Tuesday, July 05, 2005

A nice cup of tea with a dash of milk and a spoonful of fear

I have a typical morning routine. I wake up when my early-rising and wonderful husband places a cup of tea at my bedside. I turn on CBC radio. Sometimes it’s just before the 7:00 news, sometimes, just after. And I lay in bed until I’ve heard both the national and regional newscasts. It’s usually a nice way to start the day.

Today, however, was not one of the nice days. I missed the 7:00 AM national news but caught the newscast at 8:00 while brushing my teeth. I wasn’t fully focused, but tuned right in when I heard some spokesperson breathily predicting Armageddon. Asserting that a killer flu pandemic will inevitably hit Canada once the avian flu starts to mutate and spread among humans.

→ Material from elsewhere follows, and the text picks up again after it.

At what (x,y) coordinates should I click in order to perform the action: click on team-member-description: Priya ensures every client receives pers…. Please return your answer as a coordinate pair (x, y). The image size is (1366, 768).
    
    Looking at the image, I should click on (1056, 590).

This maestro of mental mayhem also warned that we must be prepared for universal flu vaccination programs and then worried about the fact that some people may be reluctant to get the avian flu vaccine.

I’ve had to deal with school bureaucracies, telling me my son can’t attend unless his vaccines are all up-to-date (which is utter bullshit since no child in Canada can be denied an education simply for not having been vaccinated). I’ve had to deal with very snarky emergency room hospital staff and doctors when taking my son in to get a cast or stitches (of course, a parent who refuses to follow the government mandated vaccination schedule is suspected of other types of child abuse and neglect).

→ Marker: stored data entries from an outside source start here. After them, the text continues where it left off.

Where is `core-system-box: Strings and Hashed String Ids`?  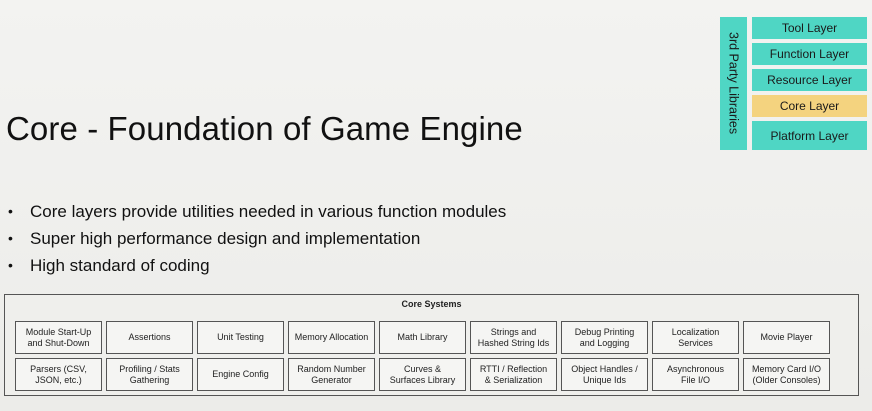 core-system-box: Strings and Hashed String Ids is located at coordinates (514, 338).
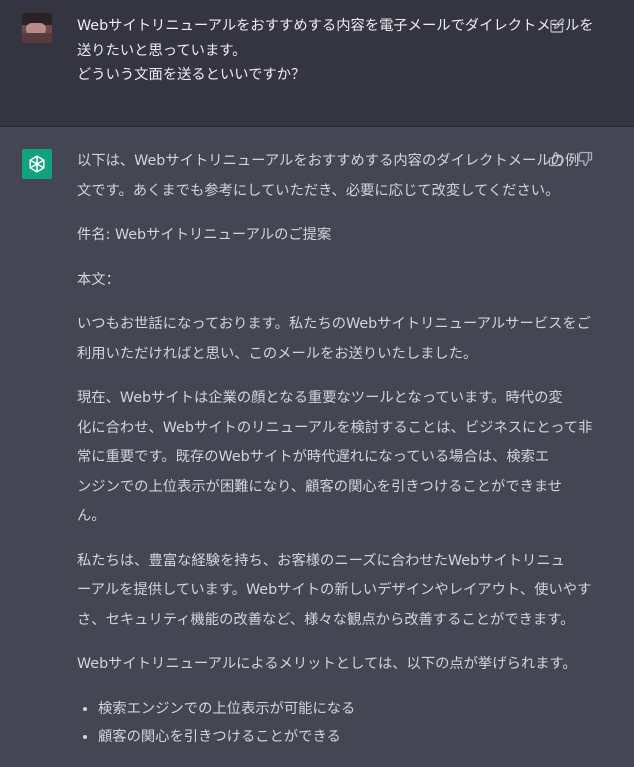  Describe the element at coordinates (328, 161) in the screenshot. I see `text-line: 以下は、Webサイトリニューアルをおすすめする内容のダイレクトメールの例` at that location.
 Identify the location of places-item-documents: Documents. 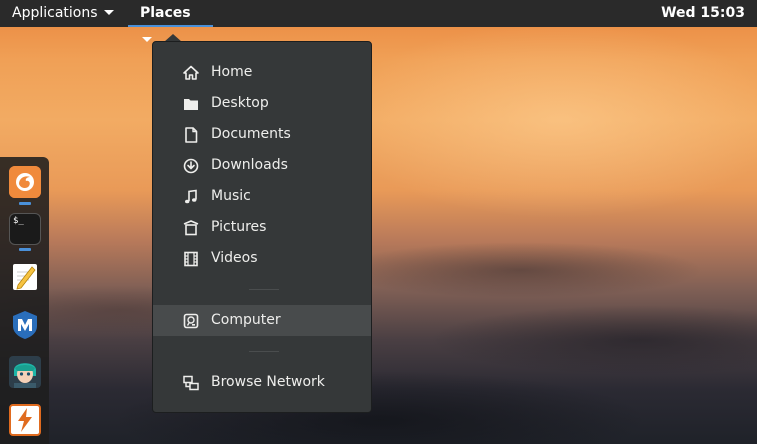
(262, 134).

The deal is that childhood vaccines are not mandatory anywhere in Canada, so I get some flack but am ultimately left to make the health care decision for my child. This newscast, and some other stories from Ontario in the last months, are preparing the public to accept forced immunization.

So I’m left with the feeling that the time is now to start organizing. Organizing what, I have no idea. Get myself a lawyer perhaps…find funding to launch an education campaign…build a small shelter to protect my family from the forced needles.

There are already American states where parents have had their non-vaccinated children taken from them and been charged with neglect. The kids are immunized and returned to their family.

Even if you are a firm vaccine supporter, this kind of talk about forced immunization for an event that may never happen – or may happen with a strain of disease that is not contained within the vaccine vial – should make all citizens angry.

The thing I’m most upset about right now is that the fear mongering is actually affecting me. I am scared. But not of the flu pandemic. I’m terrified because it’s clear that our government (and the American government, too) is clearly setting the stage to change immunization policy so they can legally force vaccines on us.

Individual rights? Sorry folks, we’re at war. And the chickens are winning.


Anonymous Anonymous said...

If you don't like vaccines, use Tamiflu, if you can get it. The vaccines will be in short supply, and I'm sure no one will object if you volunteer to give them yours.

Flu prevention is a bit like pregnancy prevention; the only 100% solution is not to be exposed to the infecting agent.

Good luck with that.

July 06, 2005  
Blogger Donna said...

thanks anonymous. That is a great idea, to give away my fu vaccine. I bet I could sell it on eBay...

One comment about the flu/pregnancy analogy. It's a nice image but it just doesn't work, nor does it address my concern: that we are being prepared for mass innoculations.

The USA tried to force the smallpox vaccine on the public a couple of years ago. They had every state establish smallpox vaccine response centres, got the first responders vaccinated, launched some good media campaigns - and then realized that the smallpox vaccine was killing people. Oops. Had to call that off pretty quick.

But with every "red alert" warning, people's anxiety increases (so do sales of antidepressants) and we collectively become less and less able to cope with the constant fear. We give in. We give up our rights. It's just a bad way to live, don't you think?